Eye For Film >> Movies >> What Now? Remind Me (2013) Film Review
What Now? Remind Me
Reviewed by: Jennie Kermode
You know those speeches some people give about how all pharmaceuticals should be avoided because they have side effects that harm the body? They're very strange to listen to as a chronically ill person, with a body that recognises harm as a default state. Joaquim Pinto has lived with HIV for over two decades and has used everything available to survive that long. This documentary was made over the course of year whilst he experimented with a new drug that was less rough on his body than some but had strange effects on his mind. The result is a meandering, poetic vision which is admittedly lengthy yet crams in far more information and ideas than it would be reasonable to expect. It's epic in scale but simultaneously very personal, a chance to connect with one man's story and, through it, those of millions.
Pinto has worked in the film industry throughout his adult life. His specialty is sound, and his talent is certainly in evidence here, especially in scenes exploring the natural world, but he also wrote, lit and directed this production, and it's a technically excellent piece of work. Helping out in places is husband Nuno, sweetly stand-offish and camera shy but always full of warmth, hinting at the source of the emotional strength that has kept Pinto going. Less shy are the couple's four dogs, who go with them everywhere and whose play provides plenty to entertain the eye during Pinto's more esoteric ramblings.
There's a serendipitous character to the film, suggestive of a strong intuitive act of creation even when the drugs make straightforward reasoning a stranger. Branching off at tangents from Pinto's own story, it explores the history of the disease and of disease as a concept, the fear of epidemics, the legacy of interconnecting strands that made the experience of AIDS what it was in the Eighties and what it is today. Poignant tribute is paid to some of those who didn't make it but Pinto's holistic approach suggests that nothing about their struggles was in vain. Even the insects that buzz through the fields seem to have a purpose here, their small actions triggering long chains of consequence. Pinto fins the expression of thee patterns in art and, of course, in cinema itself, reflecting on his career. He brings a sense of immediacy to events now far away in time. Everything is always happening now, continually impacting on individual lives.
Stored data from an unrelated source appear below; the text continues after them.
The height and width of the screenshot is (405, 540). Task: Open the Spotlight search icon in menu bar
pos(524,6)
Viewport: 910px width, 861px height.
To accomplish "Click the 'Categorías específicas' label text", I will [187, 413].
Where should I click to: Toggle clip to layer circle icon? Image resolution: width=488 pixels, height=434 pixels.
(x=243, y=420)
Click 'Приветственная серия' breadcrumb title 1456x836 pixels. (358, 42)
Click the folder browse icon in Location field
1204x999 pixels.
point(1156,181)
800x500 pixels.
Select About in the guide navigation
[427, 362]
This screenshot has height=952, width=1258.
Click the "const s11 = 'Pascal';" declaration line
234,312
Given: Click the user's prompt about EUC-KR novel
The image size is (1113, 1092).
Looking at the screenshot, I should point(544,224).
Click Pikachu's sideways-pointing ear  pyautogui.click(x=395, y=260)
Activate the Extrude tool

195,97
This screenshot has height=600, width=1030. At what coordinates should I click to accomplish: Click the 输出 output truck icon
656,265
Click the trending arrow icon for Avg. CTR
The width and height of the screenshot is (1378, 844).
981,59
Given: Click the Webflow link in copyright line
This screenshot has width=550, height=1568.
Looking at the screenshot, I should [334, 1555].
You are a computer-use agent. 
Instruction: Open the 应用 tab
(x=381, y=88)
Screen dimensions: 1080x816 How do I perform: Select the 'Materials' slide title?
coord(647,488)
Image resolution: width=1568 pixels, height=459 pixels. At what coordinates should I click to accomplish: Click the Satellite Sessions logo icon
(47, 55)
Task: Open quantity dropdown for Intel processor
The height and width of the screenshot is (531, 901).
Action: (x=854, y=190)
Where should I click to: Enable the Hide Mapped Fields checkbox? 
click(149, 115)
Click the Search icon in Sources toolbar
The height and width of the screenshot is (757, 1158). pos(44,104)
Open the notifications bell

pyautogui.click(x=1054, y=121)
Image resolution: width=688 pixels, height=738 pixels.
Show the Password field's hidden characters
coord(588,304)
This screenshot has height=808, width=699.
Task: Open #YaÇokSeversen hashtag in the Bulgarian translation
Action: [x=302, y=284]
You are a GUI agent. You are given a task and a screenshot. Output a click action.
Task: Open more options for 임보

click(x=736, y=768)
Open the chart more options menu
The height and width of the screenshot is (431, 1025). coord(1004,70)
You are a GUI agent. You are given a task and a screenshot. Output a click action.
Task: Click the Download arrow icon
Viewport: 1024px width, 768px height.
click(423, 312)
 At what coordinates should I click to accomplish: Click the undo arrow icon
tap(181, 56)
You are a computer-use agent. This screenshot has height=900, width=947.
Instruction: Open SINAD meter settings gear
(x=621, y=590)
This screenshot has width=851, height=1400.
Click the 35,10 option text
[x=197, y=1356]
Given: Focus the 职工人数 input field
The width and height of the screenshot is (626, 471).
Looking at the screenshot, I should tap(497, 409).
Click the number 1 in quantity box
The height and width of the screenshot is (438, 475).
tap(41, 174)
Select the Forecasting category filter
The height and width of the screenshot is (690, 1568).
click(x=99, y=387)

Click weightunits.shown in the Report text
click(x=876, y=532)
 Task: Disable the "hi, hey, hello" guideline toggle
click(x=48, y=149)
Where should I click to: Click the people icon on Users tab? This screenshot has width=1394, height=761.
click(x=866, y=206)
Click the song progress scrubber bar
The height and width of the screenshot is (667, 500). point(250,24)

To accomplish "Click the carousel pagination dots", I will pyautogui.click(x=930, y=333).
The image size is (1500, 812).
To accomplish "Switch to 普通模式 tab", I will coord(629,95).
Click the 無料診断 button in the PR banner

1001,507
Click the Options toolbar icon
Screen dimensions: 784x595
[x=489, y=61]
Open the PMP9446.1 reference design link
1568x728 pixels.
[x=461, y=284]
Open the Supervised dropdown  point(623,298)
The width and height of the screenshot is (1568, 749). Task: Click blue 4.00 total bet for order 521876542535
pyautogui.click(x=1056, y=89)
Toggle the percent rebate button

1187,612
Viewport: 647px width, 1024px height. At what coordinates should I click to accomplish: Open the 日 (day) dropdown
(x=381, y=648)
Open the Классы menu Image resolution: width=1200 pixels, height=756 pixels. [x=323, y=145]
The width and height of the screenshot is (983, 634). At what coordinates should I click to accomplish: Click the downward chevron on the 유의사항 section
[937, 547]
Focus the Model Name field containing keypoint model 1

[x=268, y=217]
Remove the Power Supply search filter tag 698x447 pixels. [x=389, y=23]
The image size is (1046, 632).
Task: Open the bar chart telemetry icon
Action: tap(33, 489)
Is it all about the drugs, or is there something about having lived for a long time with no clear expectations of the future that leads to this time dilating affect? It's hard to say, but this is far from just another tediously heroic tale of life with tragic illness. The lives captured here bleed into one another; the whole is wild and rambling but starkly relevant, and every viewer will likely find some personal connection. Yes, there are places where it's a little too slow, where it verges on incoherence, yet i never feels indulgent. At its core, it is the story of a man who recognises how precious a thing life is, and opens up its wonder.